When Devipaksha starts on Saturday members of a Kumartuli puja committee will be busy with the idol in their neighbourhood. A few others will be in Kultali, about 100km from the city, overseeing puja preparations there.
This year, Kumartuli Sarbojonin Durgotsav Committee has decided to organise Durga Puja for some 800-odd residents of Shyamnagar, a village in Kultali, still struggling to recover in the aftermath of Cyclone Amphan.
This will be the first time a Durga Puja will be held at Shyamnagar and members of the Kumartuli puja committee have decided to adorn the interiors of their pandal at Kumartuli with pictures of gleaming faces from this village.
“The cyclone had left behind a trail of devastation; we were looking to visit a village with relief materials. We contacted some of our men in Kultali who visit us every year to help us lift the Durga idol. They recommended Shyamnagar,” Debasish Bhattacharya of Kumartuli sarbojonin said.
“We have decided to hold a small puja at this village, utilising a portion of our funds. The smiling faces of these villagers during Durga Puja will be our biggest reward.”
After the initial rounds of visits to Shyamnagar, the committee members sat down with some of the villagers in September and finalised the plan to organise Durga Puja there.

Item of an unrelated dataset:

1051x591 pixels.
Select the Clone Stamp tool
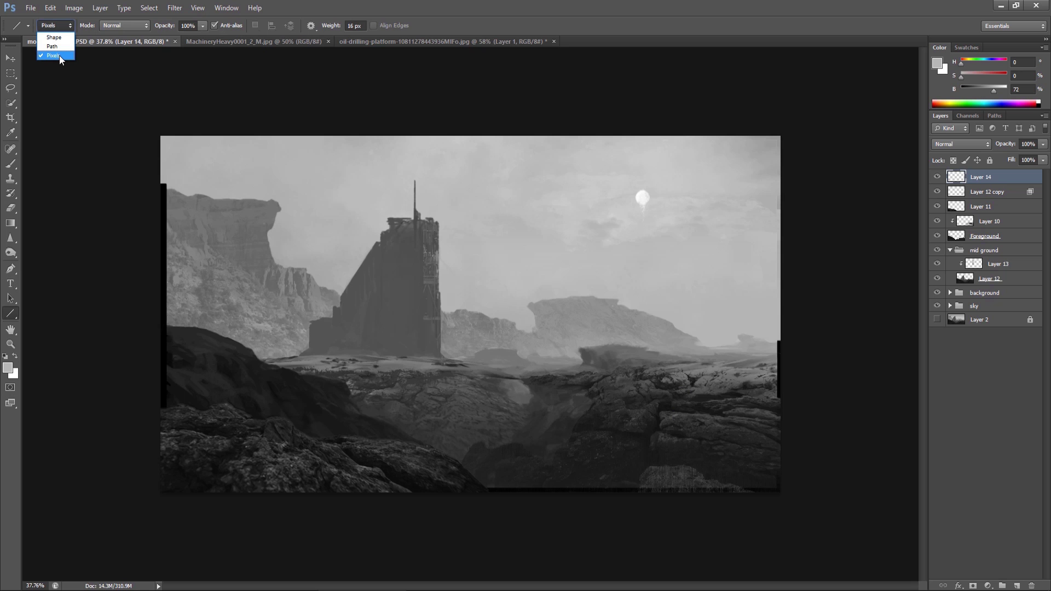click(x=10, y=178)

A small ground at the end of the village was identified for the villagers to set up a small pandal. The Kumar-tuli sarbojonin members will take the idol from Calcutta, along with various items needed for Durga Puja.

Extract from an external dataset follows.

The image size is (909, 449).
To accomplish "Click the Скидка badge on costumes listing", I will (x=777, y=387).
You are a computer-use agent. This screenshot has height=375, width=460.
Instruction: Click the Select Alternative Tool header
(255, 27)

The puja will be organised at an estimated cost of Rs 3 lakh.
In Calcutta, the committee members decided to trim down their puja expenses to meet the expenses of the puja in Kultali and accordingly two idols were ordered, the one for Shyamnagar smaller.

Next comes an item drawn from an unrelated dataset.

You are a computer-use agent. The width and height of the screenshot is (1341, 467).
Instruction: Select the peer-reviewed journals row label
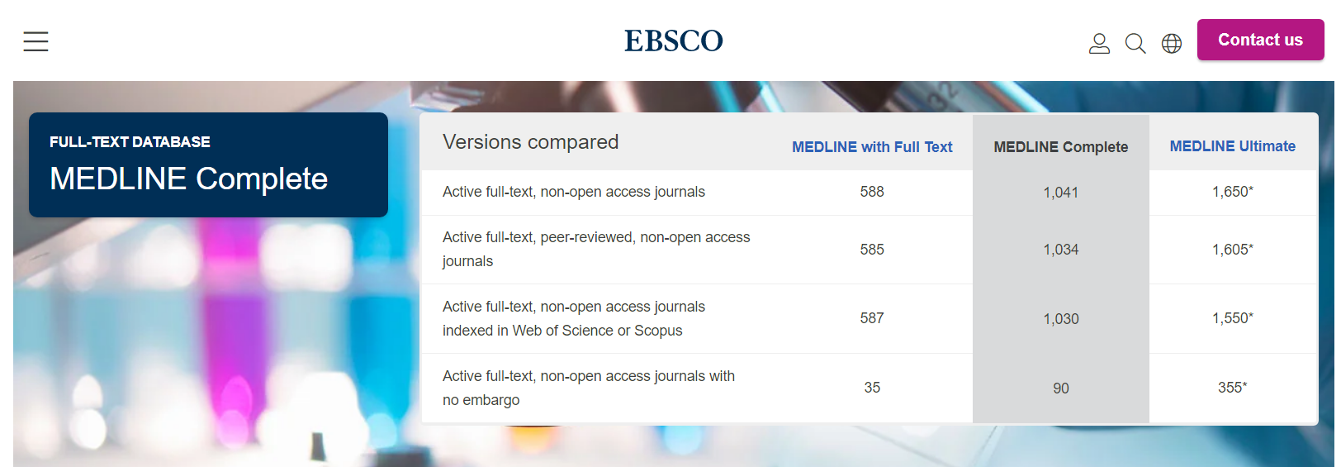click(x=595, y=249)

“While going through some of photographs of our visit to Shyamnagar, we decided to decorate our pandal with the faces of villagers. We will have them framed and they will be all over the interiors of the pandal,” a committee member said.
The decision to organise the Durga Puja brought smiles on the faces of Shyamnagar villagers, many of who usually walk down a kilometre to be part of the festival in an adjoining village every year.
“Amader pujo chhilo na. Ei bar hobey (We did not have a puja of ours; this time we will have one),” Alok Das, a villager, said.
Some villagers were sceptical about outsiders organising Durga Puja. A few had asked if this would be the first and last time. “We assured the villagers we would with them till they were ready to organise a puja on their own,” Bhattacharya said. “The idea is to ensure when we see the lights in Calcutta, our brothers and sisters in Shyamnagar, too, will enjoy theirs.”